What needs to be done
Each line from the one that contains "[menuitem] (1200, 235)" through the last line of the listing below is to be returned exactly as it stands, and nothing else.
***
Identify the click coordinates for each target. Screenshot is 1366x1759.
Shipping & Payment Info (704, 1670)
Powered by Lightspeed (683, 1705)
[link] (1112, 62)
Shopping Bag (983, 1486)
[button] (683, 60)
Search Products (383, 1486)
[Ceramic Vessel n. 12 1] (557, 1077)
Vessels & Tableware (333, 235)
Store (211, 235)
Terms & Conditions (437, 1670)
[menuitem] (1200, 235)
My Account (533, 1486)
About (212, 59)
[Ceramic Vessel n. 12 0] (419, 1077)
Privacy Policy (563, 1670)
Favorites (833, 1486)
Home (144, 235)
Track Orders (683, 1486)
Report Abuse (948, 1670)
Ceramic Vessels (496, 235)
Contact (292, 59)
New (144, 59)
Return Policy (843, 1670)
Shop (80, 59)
***
Result of this task
[menuitem] (1200, 235)
My Account (533, 1486)
About (212, 59)
[Ceramic Vessel n. 12 0] (419, 1077)
Privacy Policy (563, 1670)
Favorites (833, 1486)
Home (144, 235)
Track Orders (683, 1486)
Report Abuse (948, 1670)
Ceramic Vessels (496, 235)
Contact (292, 59)
New (144, 59)
Return Policy (843, 1670)
Shop (80, 59)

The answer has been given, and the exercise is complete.